Hence, God is relating what He wants to happen by telling the woman that the man must rule over her rather than vice versa. Chaos, rather than the order that is welcoming toward human life, will thrive if the condition of the man ruling is not met. Hence, as with Cain, God expresses what is good, not what is evil for human beings. Or to put it another way, God expresses the road to liberation, not the road to oppression by stating that the man must rule over the woman. This restores the paradisal state on earth that is inviting toward fruitfulness and human life.

Now, I could argue a lot more from the context, but this is the bare bones of it. The question is whether one wants to see it or whether one wants to see something else. The answer really isn't that the text isn't addressing role issues either, as it is in fact discussing sex and human coupling as the means for procreation and overcoming the threat of chaos in this world.

If this is all true, then the idea that the roles are a result of the curse is false. The women who are practicing a redemption hermeneutic are mistaken. And those arguing for the annihilation of gender roles are arguing a case for chaos rather than creation and order, against life and for death, against God and for the devil. Hence, you can see why not many people are going to like the above and try to work around it. Of course, most liberals and emergings, such as Rachel Evans, don't believe the Bible is inspired in the same way that orthodox Christians have always considered it, nor do they often believe in even a more robust form of inerrancy, so they may not simply care if the above turns out to be true. 


Regardless, the Scripture is set down for our good, to liberate us from chaos, not to fling us into oppression. And to apply the pomo paranoia (i.e., everybody's trying to oppress me) to this issue is so easy simply because one can apply it to anything. That's the beauty of an indoctrinated paranoia. It reminds me of the comedian George Wallace talking about his grandfather who saw racism everywhere, even on what shelf the stockboy at the grocery store used to stack the white rice and black olives. 

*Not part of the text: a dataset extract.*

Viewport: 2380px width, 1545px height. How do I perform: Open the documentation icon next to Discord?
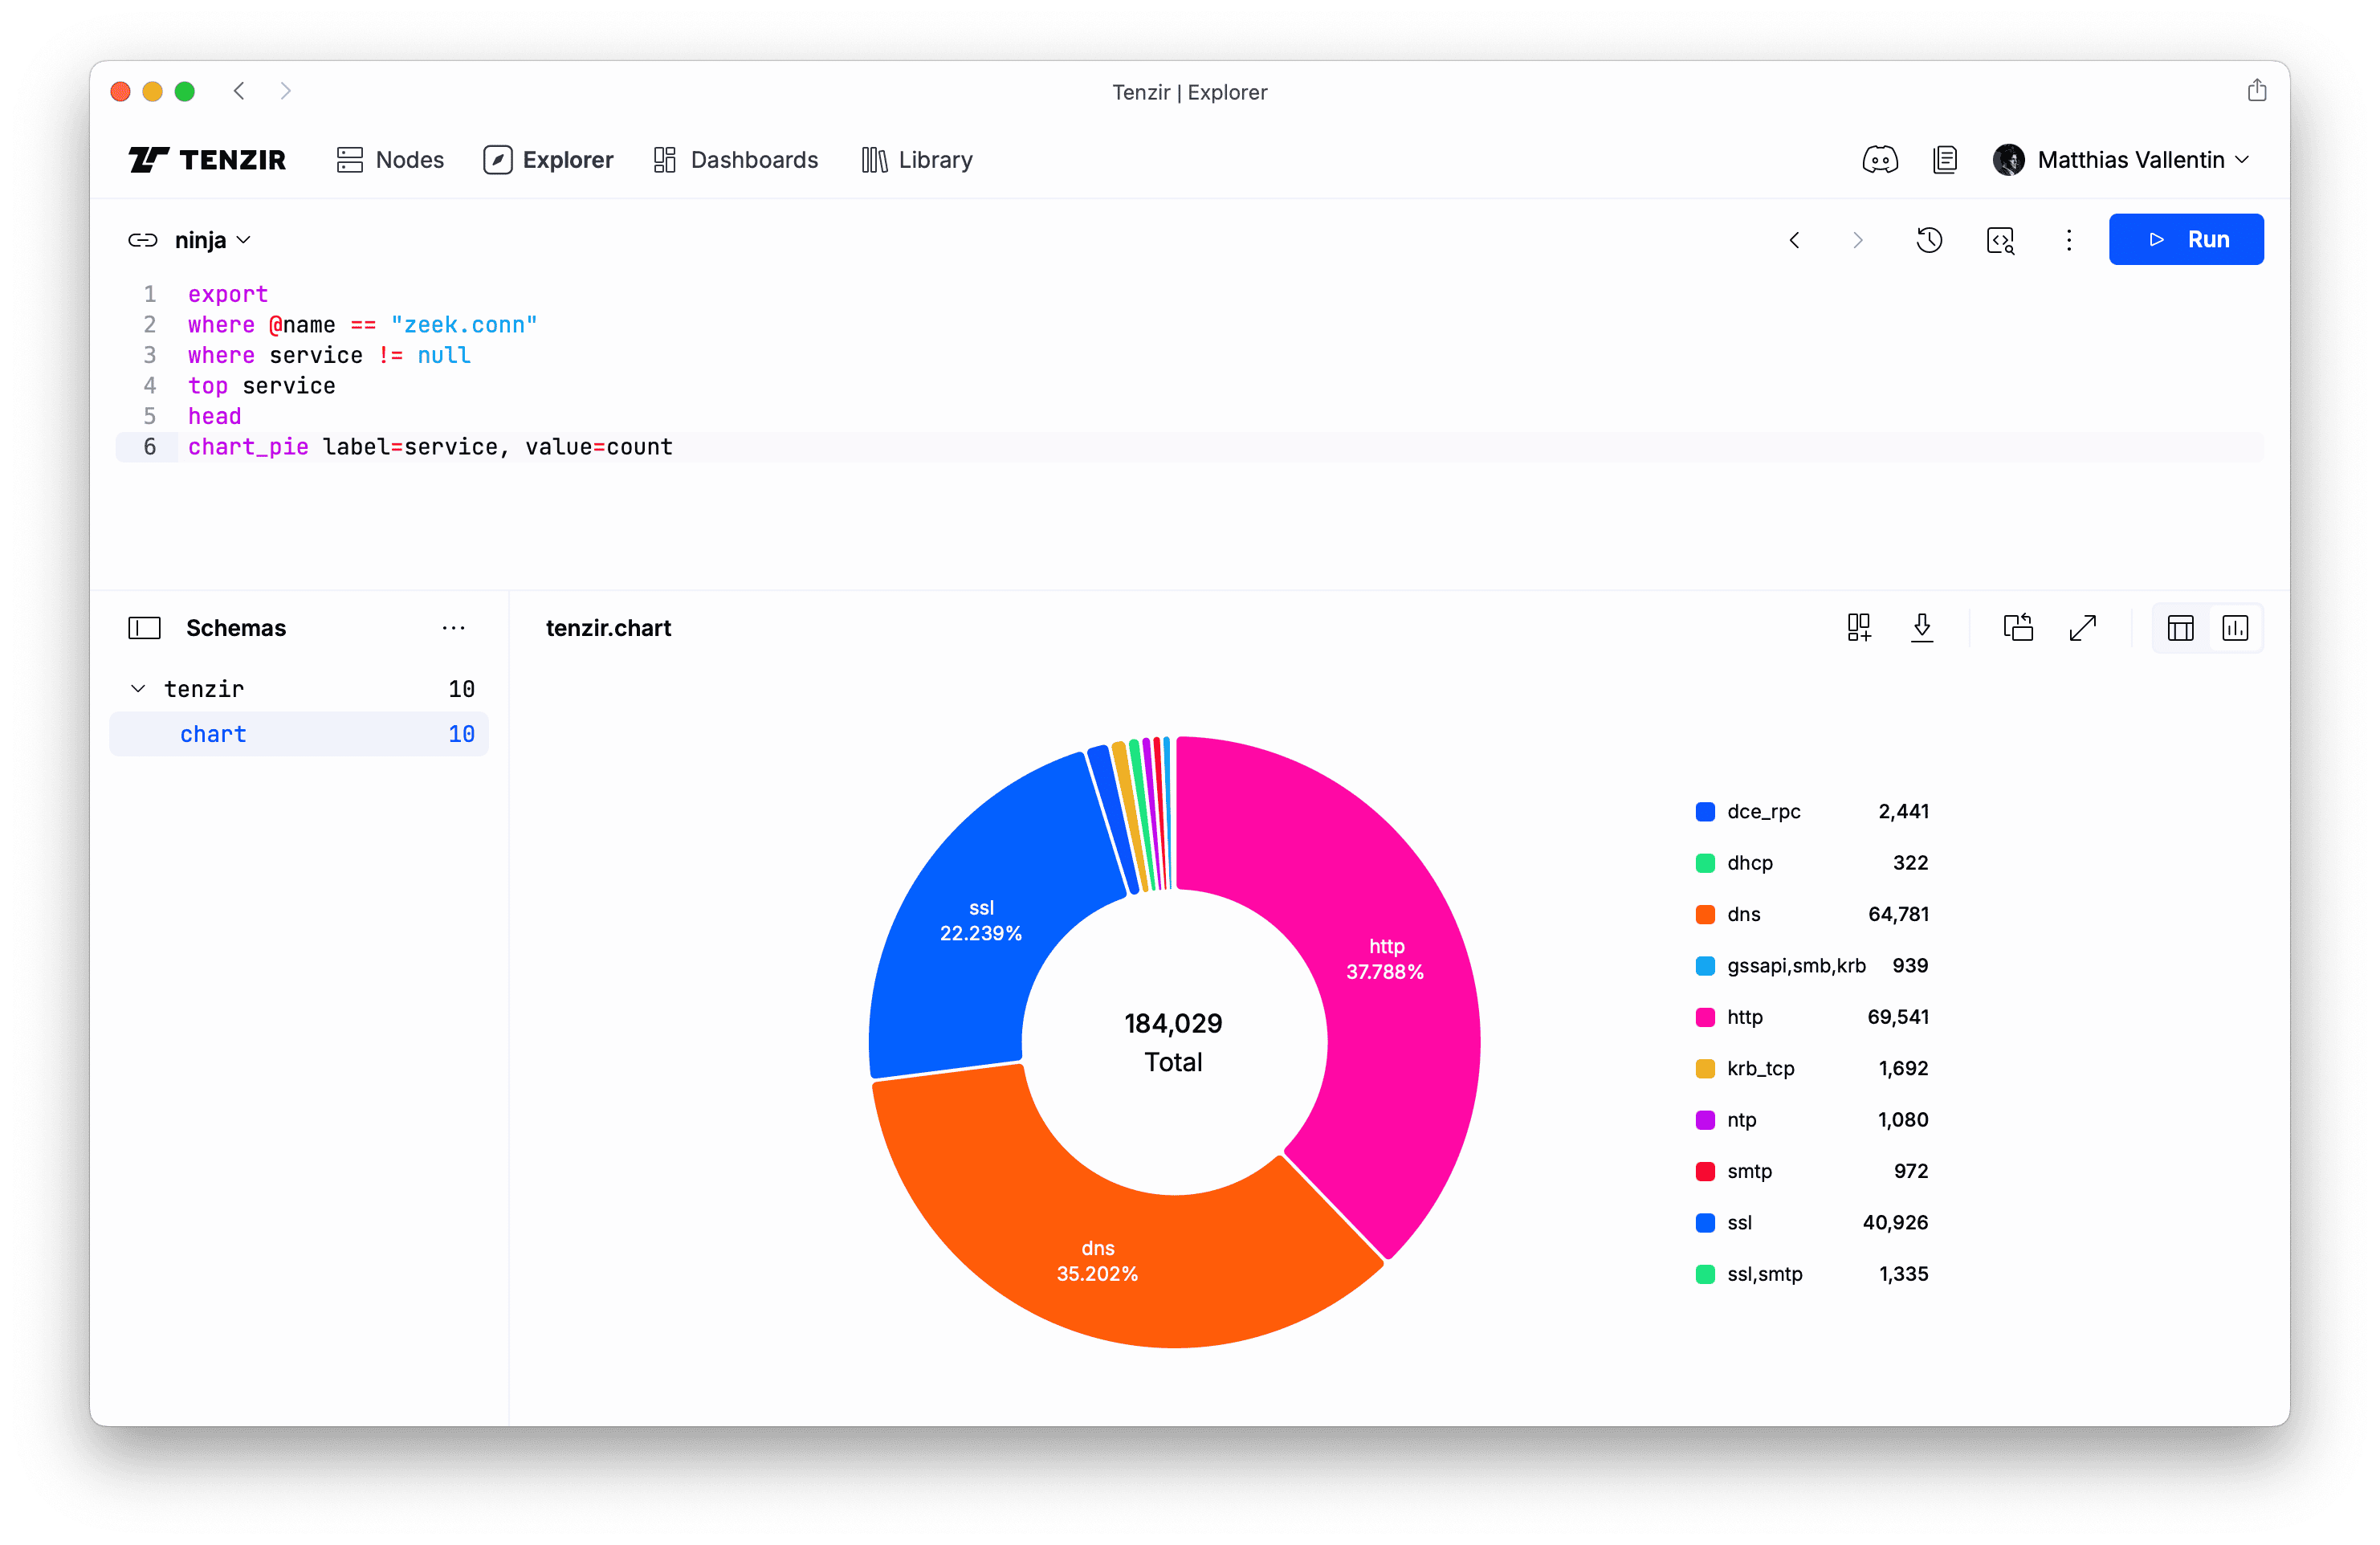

Of course, such things in Scripture work to display our submission to Scripture over our culture. If the text really is countercultural, then one who is offended at such biblical ideas (even to the point of denying their presence in the text) evidences a lack of humility to learn something different than our culture from God. And that's the true oppression here. It exists in cultural fortresses that hide our rebellion and lack of faith, so that we can argue why we're still faithful even while rejecting that in which we are called to have faith. Strange that God thinks so much like everyone else in our culture, isn't it? Or maybe He thinks better than we do. Maybe we just need to give Him the chance to think better than we ever could.



1 comment:

  1. btw, I should probably point out that Rachel's argument implies anarchy, not just any form of egalitarianism. There are other types of egalitarianism that are much closer to something biblical. Hers just isn't it. As I said before, she can make this statement in a comfortable society built on the norms of hierarchical and authoritative roles, but the world for which she is arguing is found all over the globe. And they are worlds of terror that go far beyond the loving relationship of a complentarian couple.